To thine own self be true
Honestly, I think it is time that we all stop touting our proverbial “problem-solving” and “high-level communication” skills. Offering such platitudes in a cover letter takes up valuable space and offers a potential employer very little interesting information about yourself. Allow the recruiter to determine for themselves your ability to effectively communicate or your high-energy approach to your career. You should seek to remove as much objectivity from your cover letter and simply stick to relevant details about your professional background. If you have a significant amount of experience as a technical support analyst, for example, it is safe to assume that you have refined troubleshooting skills. There is no need to embellish this detail in your cover letter.
 
Get personal
OK, I am not suggesting that you include pictures of your cat or He-Man collection; however, divulging some relevant details about your personal background can add some texture to your cover letter. For example, I have a BA in English Literature yet I spent the first ten years of my career working as a software developer. Without a well-written explanation of this seemingly unusual career path, most recruiters would have had a hard time understanding my resume. My cover letter included the reasoning behind my decision to pursue an education in the Arts yet a career in high-tech. These reasons were as much personal as they were professional. Without a well-reasoned explanation, I am certain my career would have turned out quite differently.
 
We are all different
If you wrote a college admissions letters, it might be useful to dig that up. At the time, you were (hopefully) encouraged to leverage your unique background and personal interests into a compelling narrative about your future. A professional cover letter does not have to be too far removed from that ideal. If caring for your elderly grandmother played a direct role in your career in healthcare, it would be of great benefit and interest to a recruiter to know that. As much as we may not believe it sometimes, we are all different and we all have unique stories. And there is absolutely no shame in exposing that.
 
Don't be an infomercial
If your cover letter is littered with superlatives and unsubstantiated claims about how awesome you are, most recruiters will perceive this as a warning sign. It is crucial to tone down the rhetoric and focus on subjective details that present you in a positive, professional light. Additionally, refrain from presenting yourself as an absolute authority on a given matter.
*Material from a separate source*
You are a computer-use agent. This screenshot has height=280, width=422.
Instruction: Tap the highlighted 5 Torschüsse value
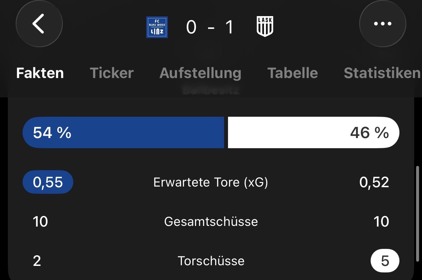(x=385, y=261)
Calling yourself a "maven" or "guru" only makes a recruiter feel that you are more fluff than substance.
 
Have a clear narrative
All good story-tellers focus on keeping a captive audience by constantly moving the narrative forward. And writing a resume should be no different. If you are unsure of where to start, a time-tested approach is to simply tell a chronological history of your education and career thus far. While your resume should contain the factual summary of your experiences, your cover letter should be more anecdotal and informal. Like any writer, you should keep asking yourself: is this detail important to the overall story? For example, should you mention the fact that you completed a marathon last year? Of course! Any achievement that required perseverance, dedication and hard work is always relevant to a prospective employer. Just be sure that it ties in with the flow of the overall story.
 
In reality, many recruiters will rapidly gloss over a cover letter as it can be just too time-consuming to review them all. As such, it is best to keep your introductions on the shorter side and be sure to only include elements that are relevant to the employer. If you aren't a confident writer, feel free to solicit the help of someone you know. However, I would advise against using a writing service as they simply will not be able to provide a personal, intimate summary of you and your qualifications.